6 N.W.2d 798 | Minn. | 1942
Plaintiff, an attorney at law, was employed by defendant, Oscar Blomster, to prosecute a personal injury action against one Edward Anderson. The employment was on a contingent basis of one-third of the amount recovered. The case was tried in July 1934 and resulted in a verdict for Blomster for $645. Judgment was entered on the verdict on July 16, 1934. Continued efforts on the part of plaintiff to collect the judgment from Anderson were unavailing. Execution was returned unsatisfied by the sheriff. Supplementary proceedings were instituted, but no money or property was found upon which to levy. Negotiations were had between plaintiff and Anderson's attorney in an effort to bring about an adjustment. Settlement offers were made by Anderson's attorney, communicated by plaintiff to Blomster, and rejected by Blomster. Plaintiff and defendant coöperated in their efforts to locate property belonging to Anderson upon which to realize, but without success. Correspondence passed between the parties from time to time up to June 1940. Defendant does not claim to have discharged plaintiff or terminated the employment. In December 1941, plaintiff learned that on October 24, 1941, Blomster, through another attorney, had settled his claim against Anderson for $500 and that the judgment was satisfied of record. He promptly applied to the district court and had the judgment against Anderson reinstated for one-third of the amount for which it had been settled and obtained a lien thereon as security for his fee. Another execution against Anderson was returned unsatisfied, whereupon plaintiff instituted this suit against Blomster. The municipal court directed a verdict for plaintiff against Blomster for $170.42.
As ancillary to the action, plaintiff commenced garnishment proceedings against the Northwestern State Bank of St. Paul. Service upon the garnishee was made at 10:15 a. m., December 23, 1941. Service was made upon defendant at about seven o'clock that evening. Defendant answered. The garnishee appeared and disclosed that it had money of defendant in its possession. Defendant then moved that the garnishment be set aside on the *375 ground that no action was pending at the time of the service of the garnishment papers. The municipal court thereupon set aside the garnishment and released the garnishee. Then, on motion by plaintiff, the court reopened the garnishment proceedings and ordered defendant to restore and return to the garnishee all moneys withdrawn and ordered the garnishee to hold all defendant's money in its possession until further order of the court.

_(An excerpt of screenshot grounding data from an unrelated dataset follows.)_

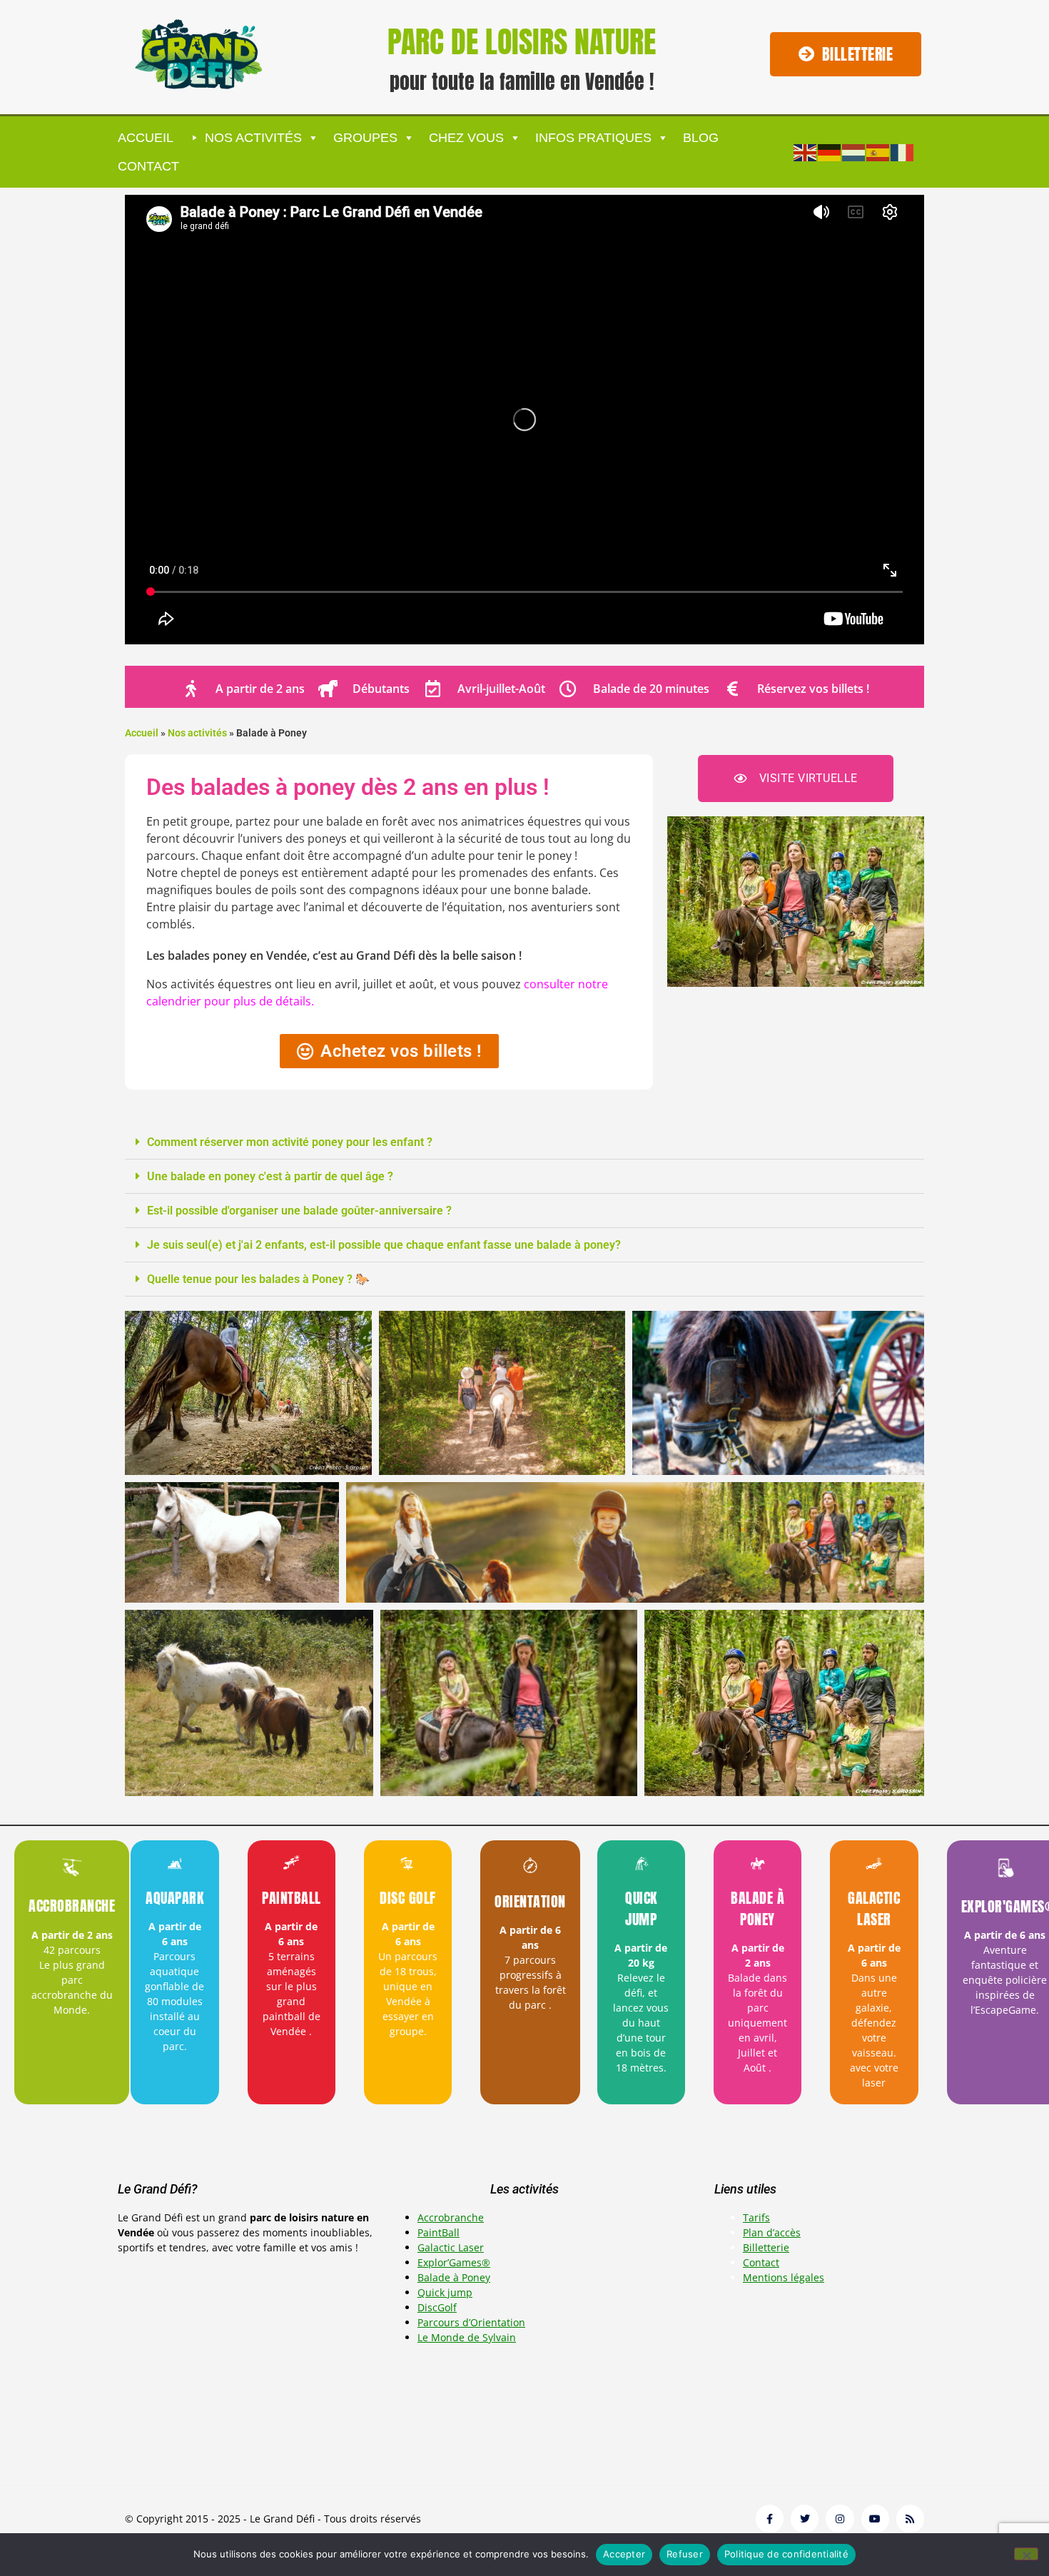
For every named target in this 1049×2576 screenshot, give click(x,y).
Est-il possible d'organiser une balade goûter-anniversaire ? (299, 1210)
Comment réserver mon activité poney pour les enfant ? (289, 1142)
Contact (148, 166)
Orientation (530, 1901)
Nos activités (197, 733)
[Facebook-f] (770, 2518)
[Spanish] (878, 151)
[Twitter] (805, 2518)
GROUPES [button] (365, 138)
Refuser (685, 2554)
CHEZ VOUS (466, 138)
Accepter (624, 2554)
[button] (524, 1142)
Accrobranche (72, 1906)
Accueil (141, 733)
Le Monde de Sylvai (463, 2337)
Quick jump (641, 1908)
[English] (806, 151)
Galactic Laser (874, 1908)
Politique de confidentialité (786, 2554)
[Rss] (910, 2518)
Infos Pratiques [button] (593, 138)
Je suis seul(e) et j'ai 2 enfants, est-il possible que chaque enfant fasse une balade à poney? (384, 1245)
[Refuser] (1026, 2553)
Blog (701, 138)
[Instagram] (839, 2518)
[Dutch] (854, 151)
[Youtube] (875, 2518)
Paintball (291, 1898)
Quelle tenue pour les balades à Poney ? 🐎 (258, 1279)
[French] (903, 151)
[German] (830, 151)
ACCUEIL (145, 138)
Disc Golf (408, 1898)
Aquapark (174, 1898)
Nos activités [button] (253, 138)
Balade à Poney (757, 1908)
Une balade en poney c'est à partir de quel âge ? (270, 1176)
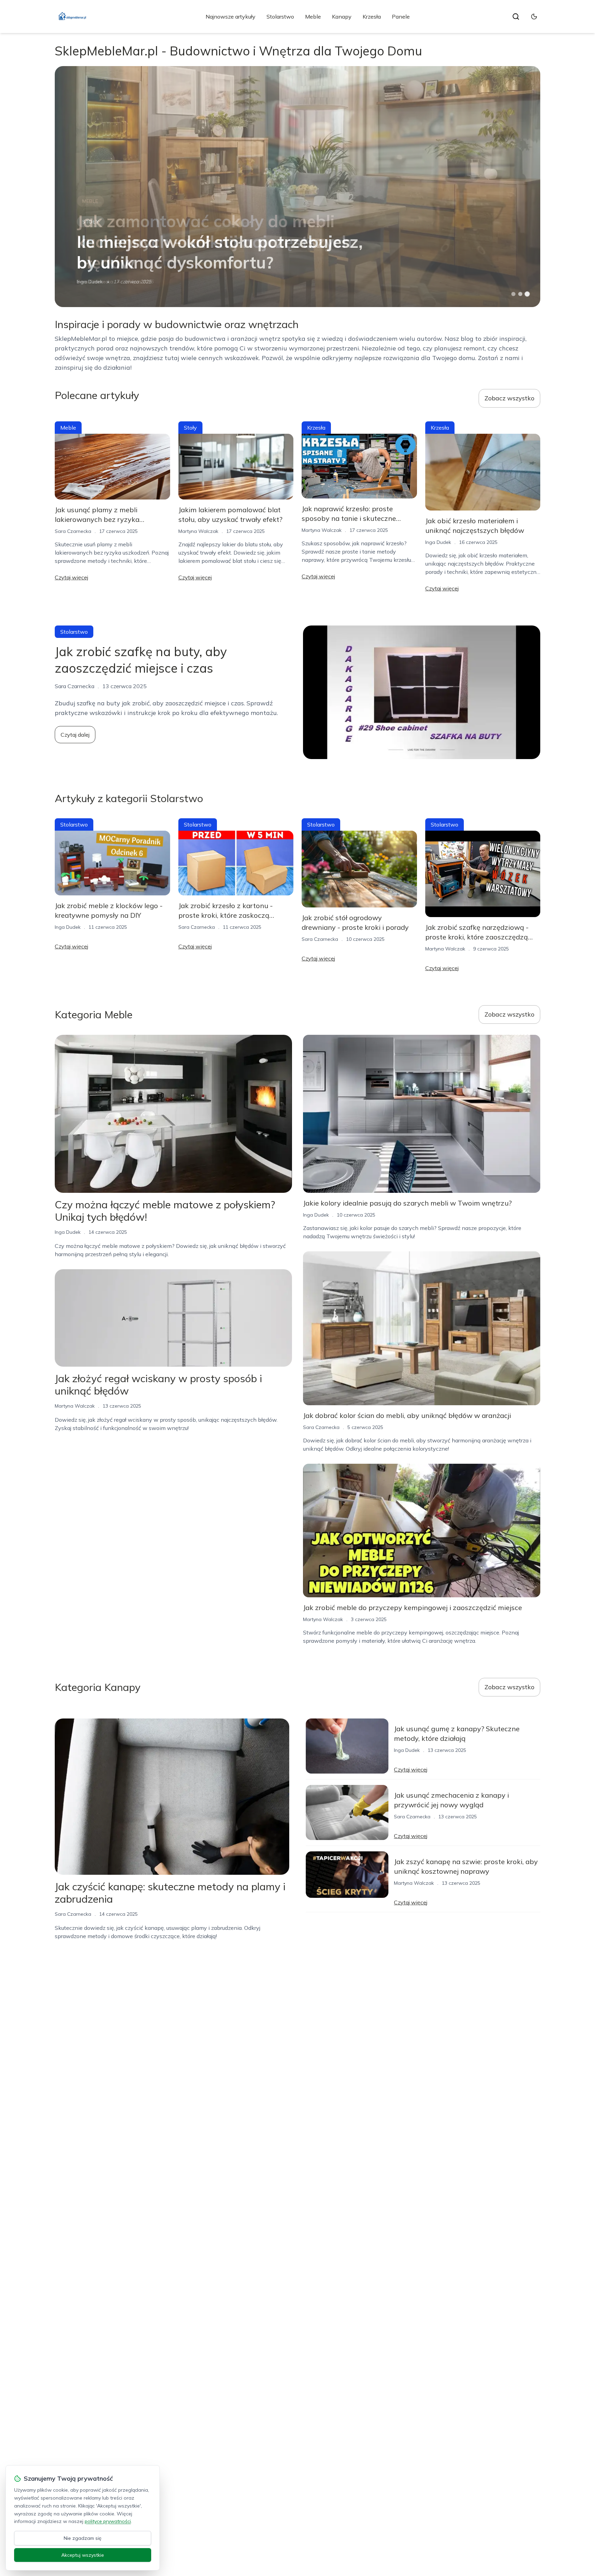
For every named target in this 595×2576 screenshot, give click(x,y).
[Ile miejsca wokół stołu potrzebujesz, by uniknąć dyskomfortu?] (297, 186)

1. Defendant urges on appeal that the trial court erred in reinstating the garnishment proceedings and in directing a verdict for plaintiff. He contends that the court was without jurisdiction to hear the garnishment disclosure on the ground that there was no action pending at the time of service upon the garnishee. However, defendant answered and thereby appeared generally in the action. He cannot thereafter move to dismiss the garnishment solely on jurisdictional grounds. The rule is stated in Chapman v. Foshay,
"After the court had obtained jurisdiction over defendant by his general appearance in the action, and over the garnishee by his voluntary appearance and disclosure in the garnishee proceeding, it was then too late to move to dismiss the garnishment solely on jurisdictional grounds, and especially on the ground of want of jurisdiction over the garnishee."
In this case, defendant answered and the garnishee voluntarily appeared and disclosed; the court was thereby clothed with jurisdiction. The order vacating a previous order dismissing the garnishee and requiring defendant to restore and return to the garnishee all of his moneys in possession of the garnishee at the time of the disclosure was proper.
2. Upon the evidence adduced at the trial, the court's direction of a verdict for plaintiff was correct. We recognize the rule that a party may settle a controversy without advising his attorney of it. Southworth v. Rosendahl,
The order appealed from is affirmed.